> **The request**:
Rework the stretch of the Ted Williams excerpt from "Richard Ben Cramer did." through "to get—impossible, maybe.", putting "Harper’s" in place of "Esquire" each time it occurs.

> **Page excerpt**:
Start

The Great Seduction: The Writing of “What Do You Think of Ted Williams Now?”

Alex Belth

They came to Ted Williams the way those eight ill-fated adventurers came to Everest, thinking they could scale it, conquer it, reduce it to something mortals could comprehend. John Updike almost made it to the top when he wrote that gods don’t answer letters, but Ed Linn got off just as good a line in Sport magazine summing up Williams’ last game: “And now Boston knows how England felt when it lost India.” Leigh Montville weighed in with an almost poetically profane biography, and now Ben Bradlee Jr. has delivered a massive biography of his own at nearly 1,000 pages. But none of them—and I’m talking about a great novelist, two splendid sportswriters, and a deeply committed researcher here—made it to the top of the mountain where dwelled Ted Williams, the Splendid Splinter, the Kid.

Richard Ben Cramer did.

He had only 15,000 words to work with, and he had to scheme and skulk and send flowers to get those, but he climbed inside Williams’ life and mind and special madness the way nobody before him did and nobody after him has. His story—”What Do You Think of Ted Williams Now?”—reached out from the pages of Esquire‘s July 1986 issue and grabbed you by the collar. Once you read his first sentence—”Few men try for best ever, and Ted Williams is one of those”—you didn’t need to be forced to go the rest of the way.

+++

It began at an editors meeting in Esquire‘s Manhattan offices. The magazine’s American Male special was up next and they needed a monster piece on which they could hang the issue. Why not Ted Williams? His hatred of the press was legendary but he had the necessary stature. Still, he’d be hard to get—impossible, maybe.

There was one guy that wouldn’t be scared off, though. If anything, Richard Ben Cramer would relish the challenge.

“They know if they really get me going on an idea, well, I just can’t come home without it,” Cramer later explained in Robert Boynton’s incisive interview collection, The New New Journalism. “It might take years, but I’ll eventually get it.”

Seven years earlier, Cramer had won a Pulitzer Prize covering the Middle East for the Philadelphia Inquirer. He was an enviable talent, a terrific reporter who could also really write. He got to the story, got people to talk to him and was a natural storyteller. Sure, his prose blushed a shade of purple at times, but that’s not the worst sin, and Cramer could be forgiven because his excesses were the product of his enthusiasm. He had a reputation in some quarters for being loose with facts, but nobody doubted his talent, or his desire to tell a good story, or, at least in the big picture, to get that story right.

Cramer turned to writing for national magazines when he’d exhausted everything he could do at a newspaper. By this time he had a clear voice and his first three features—two for Esquire, the other for Rolling Stone—announced the arrival of a major talent who was gunning for Halberstam, Talese, and Wolfe. He was a star, and he carried himself like one, and nobody much held it against him because he was self-deprecating and generous, a real charmer. Cramer wasn’t movie-star handsome, yet women loved him. He was a man of big appetites—thick, rare steaks, full-bodied red wines, unfiltered Camel cigarettes, and five cups of black coffee the next morning. He wore linen suits and Panama hats and had the most disarming accent, dese-and-dose guttural, the flat A’s from his native Rochester mixed with a Southern drawl picked up during years of reporting in Baltimore.

End

> **Given information**:
Start

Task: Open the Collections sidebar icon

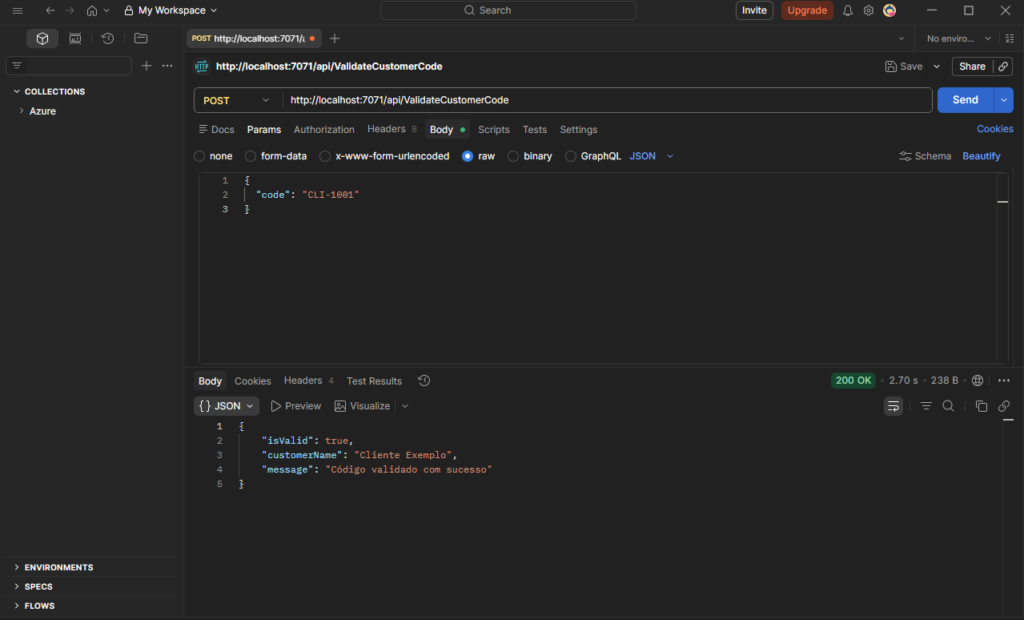Action: pos(42,38)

End

> **Response to this task**:
Richard Ben Cramer did.

He had only 15,000 words to work with, and he had to scheme and skulk and send flowers to get those, but he climbed inside Williams’ life and mind and special madness the way nobody before him did and nobody after him has. His story—”What Do You Think of Ted Williams Now?”—reached out from the pages of Harper’s‘s July 1986 issue and grabbed you by the collar. Once you read his first sentence—”Few men try for best ever, and Ted Williams is one of those”—you didn’t need to be forced to go the rest of the way.

+++

It began at an editors meeting in Harper’s‘s Manhattan offices. The magazine’s American Male special was up next and they needed a monster piece on which they could hang the issue. Why not Ted Williams? His hatred of the press was legendary but he had the necessary stature. Still, he’d be hard to get—impossible, maybe.